Previously, we presented the results of fusion experiments as a percentage of maximum NBD fluorescence (7). To calibrate the fluorescence measurement in terms of rounds of fusion of donor vesicle phospholipids, we mimicked the lipid composition expected of vesicle products (Fig. 1A) before fusion (“zero rounds”) and after one round, two rounds, and so on. This was accomplished simply by mixing the NBD and rhodamine-containing lipids (used to form donor vesicles) with the nonfluorescent lipids (used to make acceptor vesicles) in a series of ratios of acceptor to donor lipids. Vesicles were then formed as described for proteoliposomes used in fusion experiments. The resulting NBD fluorescence then was determined as a function of the ratio of acceptor to donor lipids in the hybrid vesicles and converted into a calibration curve (Fig. 1B; see Materials and Methods).

v- and t-SNARE-containing liposomes either were preincubated for ≈16 hours at 4°C [a condition that permits SNARE complex formation but not fusion (7)] or were not preincubated before fusion at 37°C. The increase in NBD fluorescence as a function of time at 37°C (Fig. 1C) was converted to rounds of fusion of donor vesicles according to the calibration curve (Fig. 1B), resulting in a calibrated representation of rounds of fusion vs. time (Fig. 1D). Without preincubation (Fig. 1D, open circles), fusion products appear linearly with time for at least 2 hours, resulting in a total of 1.5 rounds of fusion during that period. When liposomes were first preincubated at 4°C to allow docking via SNARE complexes (7) between v- and t- liposomes (Fig. 1D, closed circles), about three rounds of fusion occurred in the same period.

Kinetic Dissection of Docking and Fusion Steps.

In principle, the overall rate of fusion is determined by two processes: (i) the rate of “functional” docking (i.e., assembly of fusion-competent SNARE complexes between liposomes) and (ii) the rate of fusion once fusion-competent SNARE complexes have assembled. Liposomes that were not preincubated fuse linearly at a rate corresponding to a half-time for the first round of fusion of ≈40 min (Fig. 1D, open circles), representing the time required for half of all of the donor vesicles to complete the overall process of fusion once. As a result of the 4°C preincubation, the kinetics are now biphasic (Fig. 1D, closed circles).
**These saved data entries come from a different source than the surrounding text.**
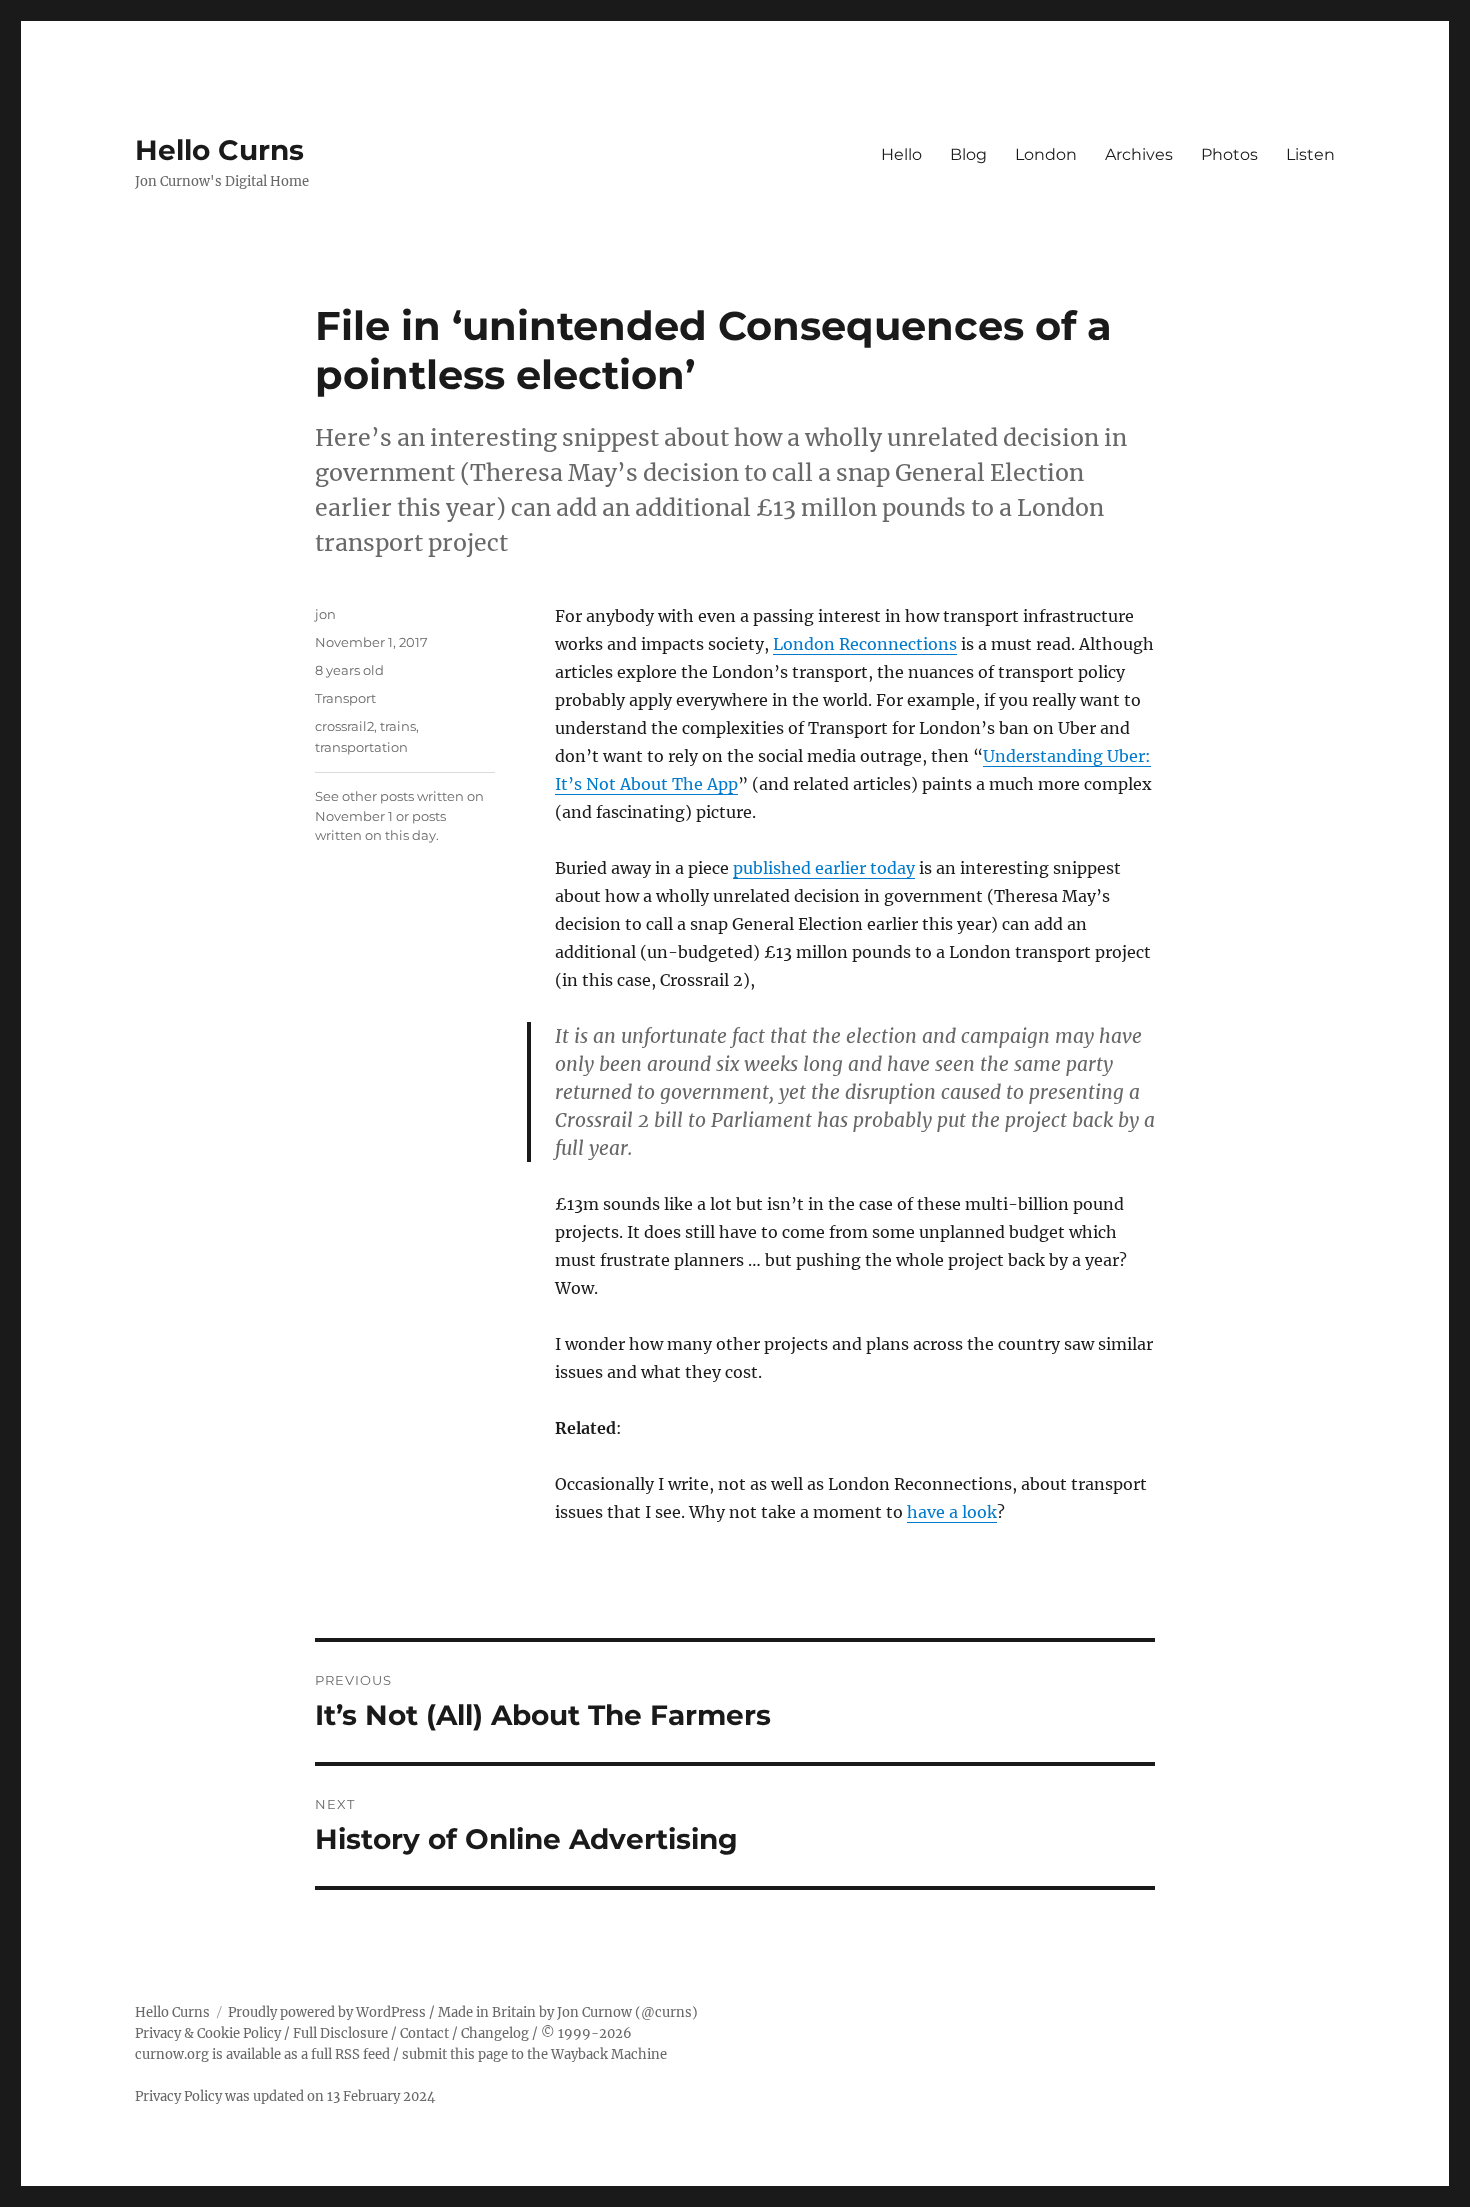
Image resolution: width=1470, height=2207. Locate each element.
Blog (968, 154)
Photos (1229, 154)
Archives (1139, 154)
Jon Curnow (594, 2012)
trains (398, 726)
The difference between the fusion curves for preincubated and nonpreincubated samples measures the transient kinetic advantage provided by the preincubation (Fig. 1E). This kinetic advantage should result from consumption of donor and acceptor vesicles that had functionally docked during the preincubation and, after transfer to 37°C, fuse more rapidly than undocked vesicles. This population fuses with approximately first order exponential kinetics, and the first half round of fusion now occurs within ≈7 min (Fig. 1E Inset). The kinetic advantage attributable to preincubation is seen as a clear breakpoint in Fig. 1D at ≈15 min (closed circles) at about one round of fusion.

Removal of Syntaxin’s N-terminal Domain Enhances Fusion.
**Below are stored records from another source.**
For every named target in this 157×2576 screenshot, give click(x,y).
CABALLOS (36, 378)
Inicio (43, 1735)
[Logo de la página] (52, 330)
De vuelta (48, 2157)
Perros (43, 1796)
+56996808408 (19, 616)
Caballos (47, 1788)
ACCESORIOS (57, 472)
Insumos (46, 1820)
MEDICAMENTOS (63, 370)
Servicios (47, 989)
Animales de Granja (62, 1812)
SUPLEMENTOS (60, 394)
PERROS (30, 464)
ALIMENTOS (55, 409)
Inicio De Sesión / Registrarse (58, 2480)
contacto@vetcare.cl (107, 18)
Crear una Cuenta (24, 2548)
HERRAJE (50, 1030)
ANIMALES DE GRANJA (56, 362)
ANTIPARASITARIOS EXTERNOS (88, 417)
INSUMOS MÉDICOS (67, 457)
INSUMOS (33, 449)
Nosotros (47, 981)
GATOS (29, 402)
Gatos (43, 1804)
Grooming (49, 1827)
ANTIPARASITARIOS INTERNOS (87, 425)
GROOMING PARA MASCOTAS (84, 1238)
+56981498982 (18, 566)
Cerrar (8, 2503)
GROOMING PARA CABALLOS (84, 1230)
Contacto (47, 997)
A protease-resistant core of the neuronal SNARE complex has been identified (18, 19) and consists of the syntaxin H₃ domain (H₃ = helix, amino acids 191–260), almost the entire VAMP molecule (amino acids 1–91), and two helical regions from SNAP-25: H_A (amino acids 1–94) and H_B (amino acids 125–206). Two regions not present are (i) the N-terminal H_ABC–hinge domain of syntaxin and (ii) the loop region joining the two SNAP-25 helices.
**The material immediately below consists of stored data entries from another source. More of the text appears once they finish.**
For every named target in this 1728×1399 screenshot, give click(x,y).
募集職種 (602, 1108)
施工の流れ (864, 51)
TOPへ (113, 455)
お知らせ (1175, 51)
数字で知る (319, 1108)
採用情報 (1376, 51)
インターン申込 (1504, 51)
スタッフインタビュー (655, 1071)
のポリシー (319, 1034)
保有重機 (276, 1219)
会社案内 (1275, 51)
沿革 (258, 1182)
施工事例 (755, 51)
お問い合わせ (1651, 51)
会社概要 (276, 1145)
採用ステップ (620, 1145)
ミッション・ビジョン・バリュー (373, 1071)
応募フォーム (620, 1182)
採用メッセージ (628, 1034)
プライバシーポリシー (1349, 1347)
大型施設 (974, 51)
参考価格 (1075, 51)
We first tested whether the H_ABC domain (20) or the hinge region of syntaxin is necessary for fusion activity. To do this, a thrombin cleavage site was introduced at the junction of the hinge domain and the syntaxin H₃ domain that contributes to the core helical bundle of the SNARE complex (Fig. 2A). This thrombin-cleavable syntaxin (tcSYN) was co-expressed and co-purified as a complex with SNAP-25 and then was reconstituted into synthetic liposomes. After reconstitution, thrombin was added to remove the syntaxin H_ABC domain and the hinge region from the syntaxin H₃ domain, resulting in a t-SNARE with a truncated syntaxin whose N-terminal residue now corresponds to residue 181 of full-length syntaxin (Fig. 2B, lane 3). As expected, two new bands appear after thrombin digestion, one corresponding to the H_ABC+hinge segment (SYN H_ABC+hinge) and the other representing the membrane-attached syntaxin H₃ domain (SYN H₃). The remaining unaltered tcSYN (Fig. 2B, lane 3) is attributable to lumenally oriented copies, as shown by the fact that they become accessible to thrombin upon addition of TX-100 (Fig. 2B, lane 4).

Figure 2.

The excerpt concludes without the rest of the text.